Wir können von dieser Geschichte zu unserer Lebensgeschichte finden. Manche sind unter uns, die ähnlich Überwältigendes erlebt haben, als sie aus hoffnungsloser Lage erlöst wurden. Für sie ist unsere Geschichte ein Ruf zur Erinnerung: "Vergiss nicht, was ER dir Gutes getan hat".

Aber auch, wo das Leben ohne wundersame Erlösung von Krankheit und Krise verlief, gibt es eine lange Kette von Wohltaten, von Jugend auf. An die gilt es, sich zu erinnern und sie auf den zurückzuführen, von dem sie kommen.

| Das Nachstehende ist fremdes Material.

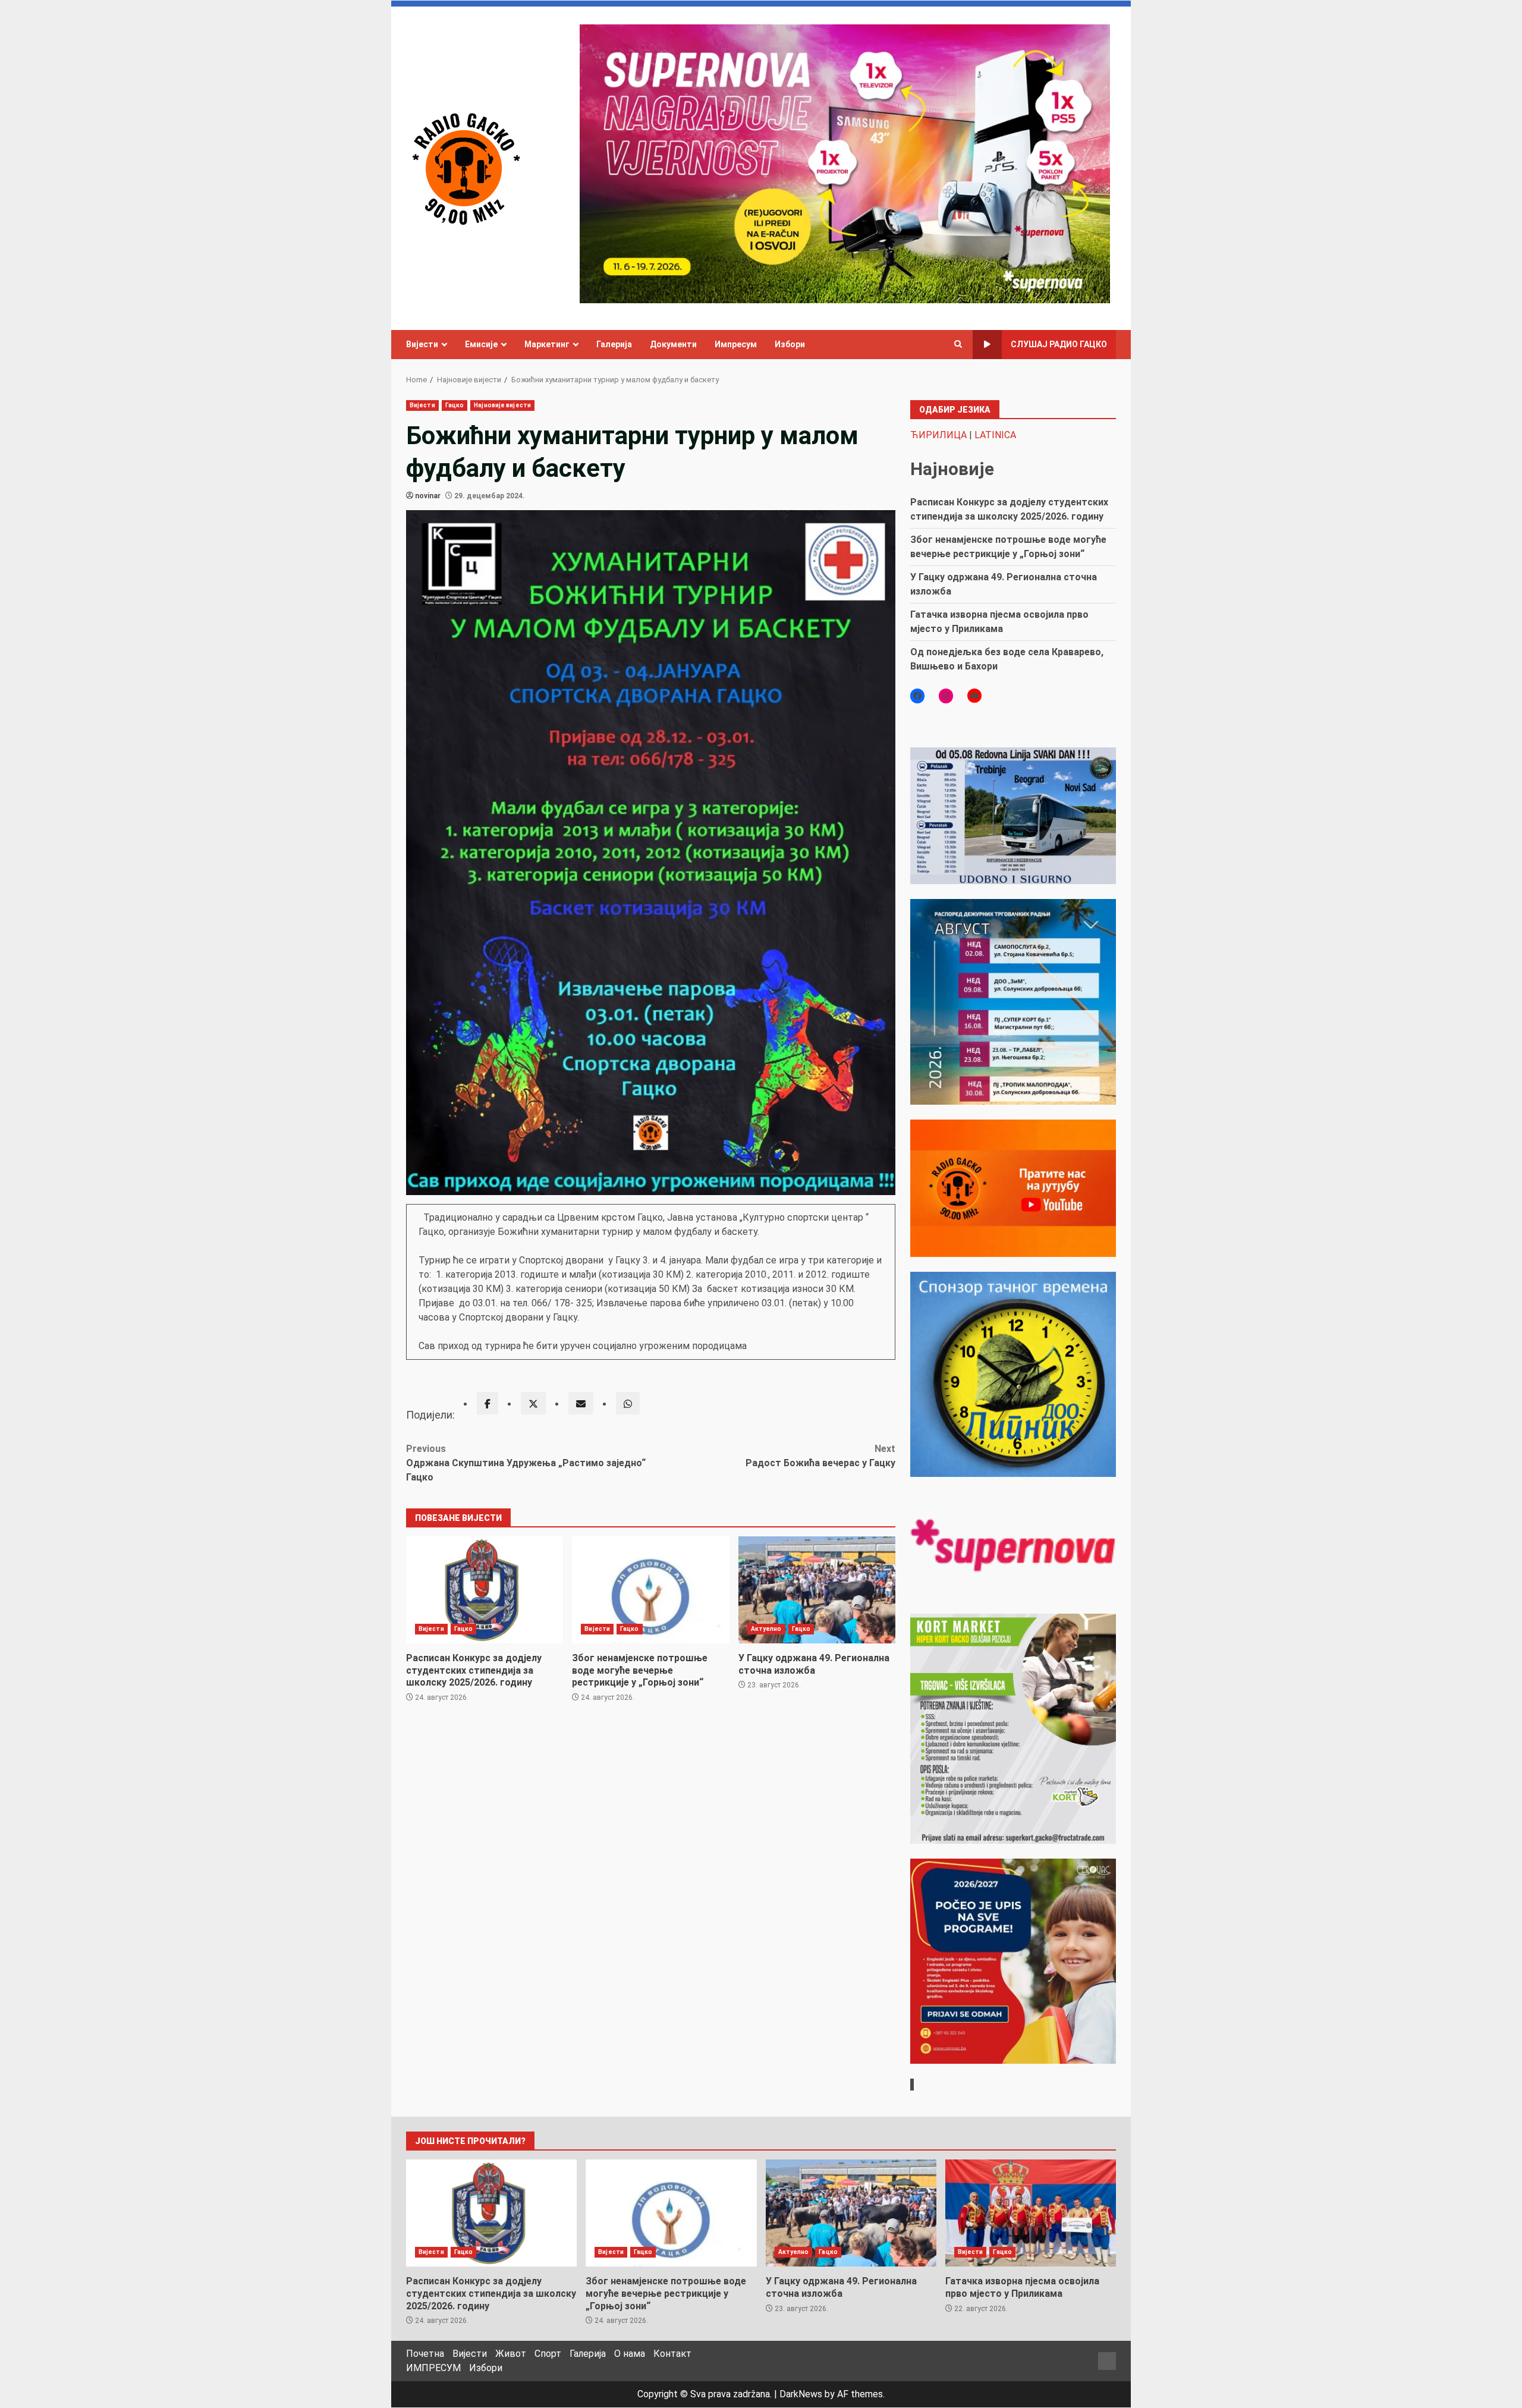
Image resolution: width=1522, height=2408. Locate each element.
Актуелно (766, 1629)
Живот (510, 2353)
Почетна (425, 2353)
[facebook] (487, 1403)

"Steh auf", sagt Jesus am Schluss, "geh hin, dein Glaube hat dir geholfen." Das wird nur diesem einen gesagt, der zurückkehrte, um zu danken. Es wird dem gesagt, von denen man es am wenigsten erwartet hätte, denn nach der Auffassung in Israel gehörte er zu den Ungläubigen. Aber er - als der Ungläubige - er ist der einzige, der zum Danken zurückgekehrt ist. Offenbar war es nicht sein Glaube, der die Heilung vom Aussatz bewirkt hatte. Auch die neun anderen sind geheilt. Die mögen sich gefreut haben, dass ihre schreckliche Krankheit gebannt ist. Aber nur der eine zeigt, wem er diese Freude verdankt. Darum sagt Jesus: Dein Glaube hat dir geholfen. Sein Glaube ist Grund für ein viel weitergehendes Wunder: das Wunder der Umkehr des ganzen Menschen. Er hat den Götzen des Egoismus überwunden. Er weiß: das Geschenk der Heilung gilt nicht nur ihm; es gilt einem neuen Leben, das um seine Herkunft und um seine endgültige Bestimmung weiß.

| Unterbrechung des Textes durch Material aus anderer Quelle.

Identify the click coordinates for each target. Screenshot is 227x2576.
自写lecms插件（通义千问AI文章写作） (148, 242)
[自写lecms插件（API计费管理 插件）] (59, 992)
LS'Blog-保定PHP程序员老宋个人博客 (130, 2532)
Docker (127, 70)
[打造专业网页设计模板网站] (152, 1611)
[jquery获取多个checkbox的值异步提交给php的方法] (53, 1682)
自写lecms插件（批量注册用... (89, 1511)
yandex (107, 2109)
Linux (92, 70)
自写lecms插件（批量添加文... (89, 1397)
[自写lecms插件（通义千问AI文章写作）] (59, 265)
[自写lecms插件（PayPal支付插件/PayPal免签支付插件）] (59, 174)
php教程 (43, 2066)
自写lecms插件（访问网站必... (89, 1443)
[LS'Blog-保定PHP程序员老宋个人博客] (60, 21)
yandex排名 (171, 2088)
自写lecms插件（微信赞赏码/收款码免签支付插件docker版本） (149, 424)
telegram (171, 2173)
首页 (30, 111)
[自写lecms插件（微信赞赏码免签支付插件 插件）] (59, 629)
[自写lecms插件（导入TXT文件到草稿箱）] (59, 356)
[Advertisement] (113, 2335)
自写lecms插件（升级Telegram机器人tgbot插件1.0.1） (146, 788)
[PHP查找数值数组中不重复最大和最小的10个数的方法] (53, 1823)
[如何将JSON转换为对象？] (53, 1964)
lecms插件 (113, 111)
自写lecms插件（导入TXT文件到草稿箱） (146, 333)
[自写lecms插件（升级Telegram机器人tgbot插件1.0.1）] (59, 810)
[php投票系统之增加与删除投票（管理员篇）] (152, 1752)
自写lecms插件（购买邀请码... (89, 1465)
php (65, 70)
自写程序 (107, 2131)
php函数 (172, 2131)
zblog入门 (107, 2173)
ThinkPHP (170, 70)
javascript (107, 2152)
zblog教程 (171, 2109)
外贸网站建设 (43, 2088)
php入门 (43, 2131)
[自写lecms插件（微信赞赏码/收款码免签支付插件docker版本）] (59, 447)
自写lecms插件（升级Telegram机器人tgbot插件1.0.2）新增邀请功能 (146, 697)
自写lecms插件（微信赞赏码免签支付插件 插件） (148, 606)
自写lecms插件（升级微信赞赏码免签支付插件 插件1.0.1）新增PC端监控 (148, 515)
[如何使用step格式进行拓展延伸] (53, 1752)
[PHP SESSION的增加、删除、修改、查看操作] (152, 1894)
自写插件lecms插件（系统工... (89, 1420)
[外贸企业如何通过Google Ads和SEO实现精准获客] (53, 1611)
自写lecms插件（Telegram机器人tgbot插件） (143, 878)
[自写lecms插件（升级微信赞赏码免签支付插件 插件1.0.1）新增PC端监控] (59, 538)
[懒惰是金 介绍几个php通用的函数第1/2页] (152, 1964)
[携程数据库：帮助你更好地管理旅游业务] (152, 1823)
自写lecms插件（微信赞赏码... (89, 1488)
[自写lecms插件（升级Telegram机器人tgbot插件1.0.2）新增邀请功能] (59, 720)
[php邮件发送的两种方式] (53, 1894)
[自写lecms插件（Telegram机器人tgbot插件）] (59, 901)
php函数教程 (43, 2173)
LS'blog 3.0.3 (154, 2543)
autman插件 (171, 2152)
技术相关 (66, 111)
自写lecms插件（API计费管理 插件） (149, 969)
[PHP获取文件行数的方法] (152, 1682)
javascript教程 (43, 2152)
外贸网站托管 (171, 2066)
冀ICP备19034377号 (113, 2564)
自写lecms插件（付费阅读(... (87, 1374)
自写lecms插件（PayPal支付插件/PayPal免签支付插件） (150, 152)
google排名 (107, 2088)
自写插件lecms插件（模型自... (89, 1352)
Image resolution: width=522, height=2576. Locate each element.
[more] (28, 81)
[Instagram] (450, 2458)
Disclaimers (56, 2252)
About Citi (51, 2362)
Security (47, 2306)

So wird seine Heilung ihm zum Heil; er wird wachsen, weil er bei der Quelle des Segens, bei dem Gottesgeschenk aus Nazareth angekommen ist. Sein Leben wird zum Gotteslob - ein  neuer Himmel, eine neue Erde sind versprochen.

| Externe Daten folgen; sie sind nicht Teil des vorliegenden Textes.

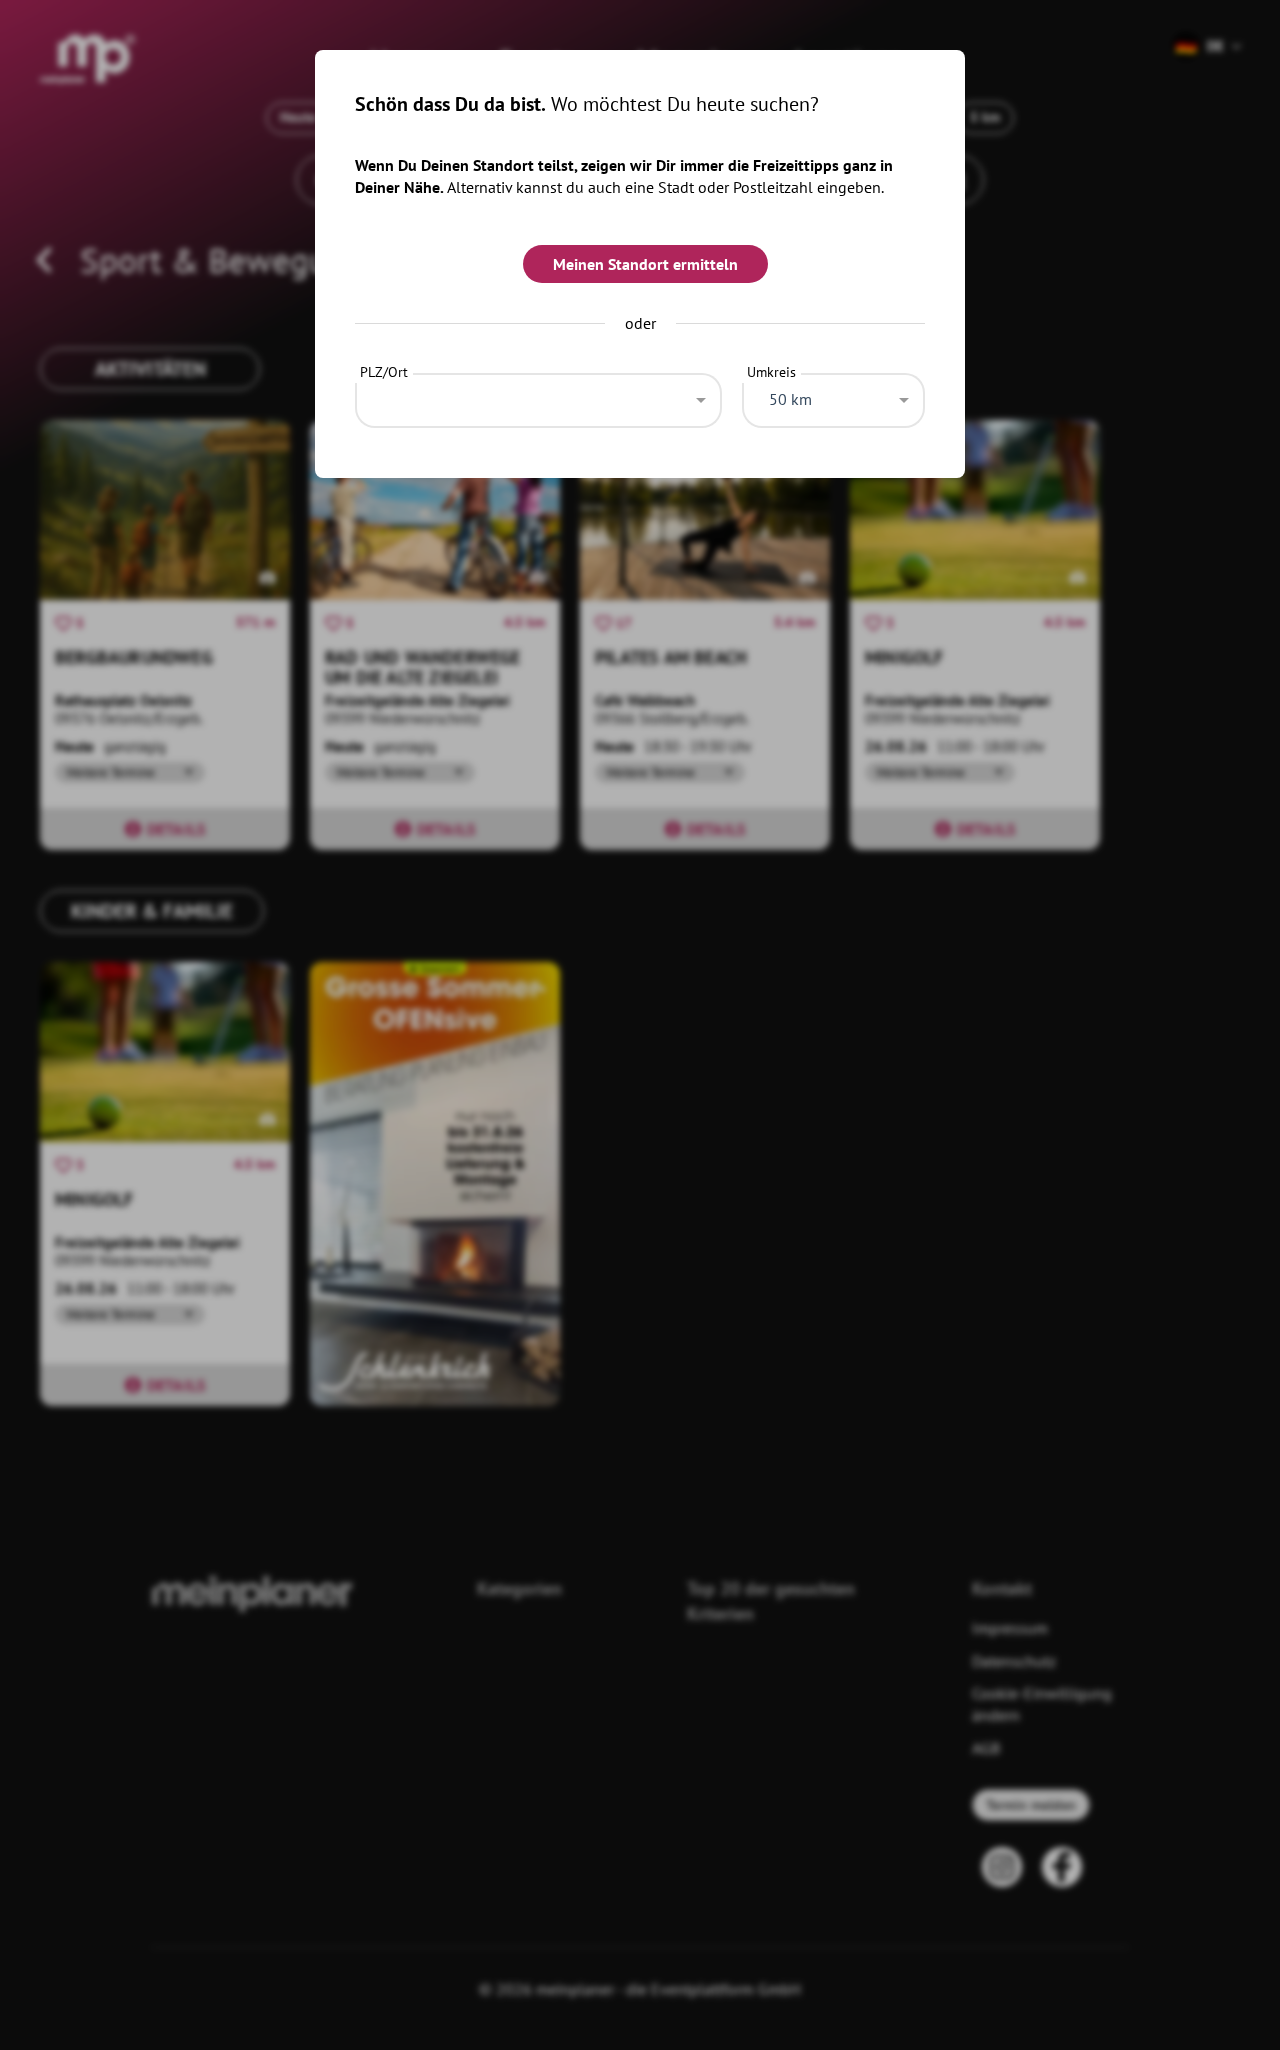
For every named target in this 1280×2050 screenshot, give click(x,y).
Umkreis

Zehn sind geheilt, ein einziger kehrt zurück, um zu danken. Er hat erkannt, dass Jesus "der Brunn' der Gnad' und ew'ge Quelle ist, daraus uns allen früh und spat viel Heil und Gutes fließt". (EG 324,2) Er hat an sich selbst gespürt, wie reich die reiche Quelle des Lebens sprudelt, die mehr schenkt als leibliche Genesung. Sie schenkt ein Leben, das wächst und reift, weil es dankbar aus Gottes Hand empfangen wird, sich von ihm behütet und bewahrt weiß.